----- DATA SHOWN -----
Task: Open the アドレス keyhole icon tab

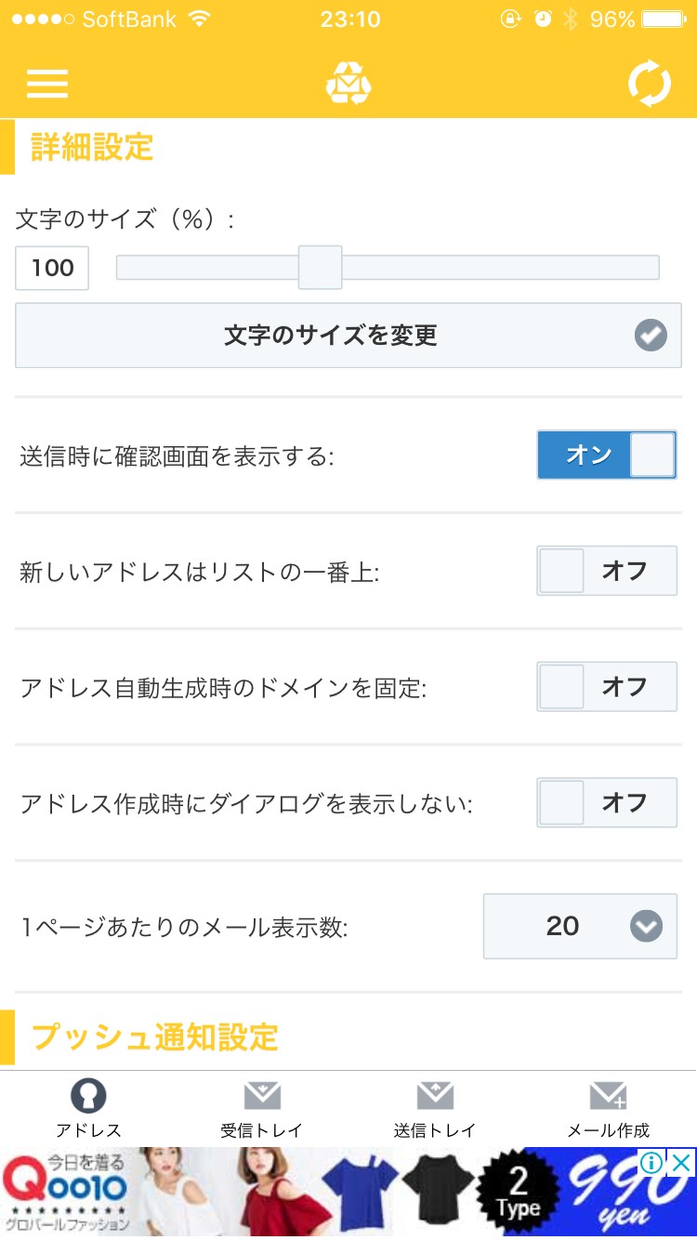Action: [88, 1097]
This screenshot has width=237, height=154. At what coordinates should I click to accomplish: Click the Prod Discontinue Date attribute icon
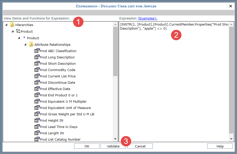37,82
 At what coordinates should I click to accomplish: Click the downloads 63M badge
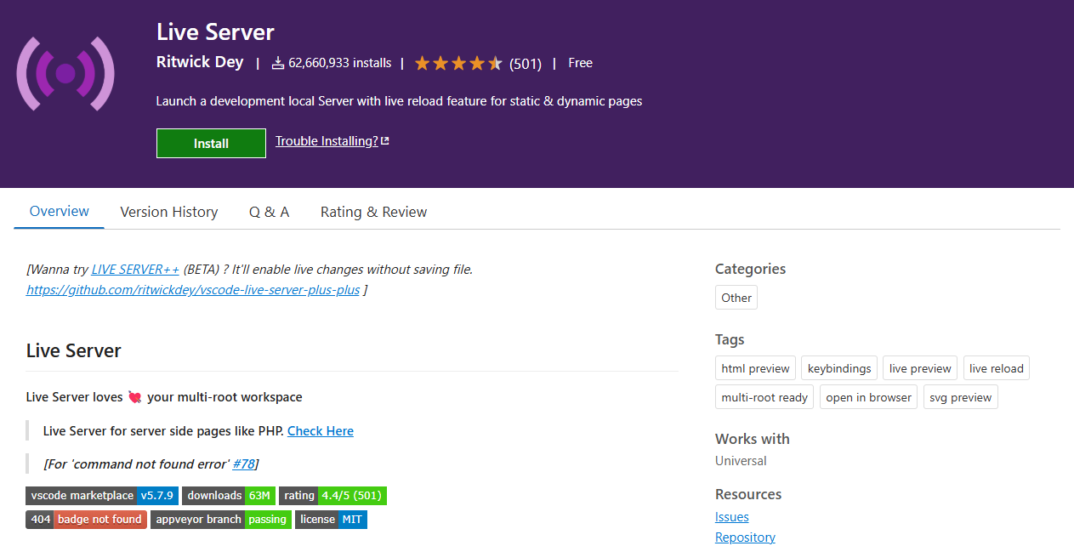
-----
- **WHAT IS BEING ASKED**
Print the entire listing above verbatim. No picture should be included.

- **OUTPUT OF THE EXERCISE**
Task: Open the アドレス keyhole icon tab

Action: [88, 1097]
This screenshot has width=237, height=154. At what coordinates should I click to accomplish: Click the Prod Discontinue Date attribute icon
37,82
 At what coordinates should I click to accomplish: Click the downloads 63M badge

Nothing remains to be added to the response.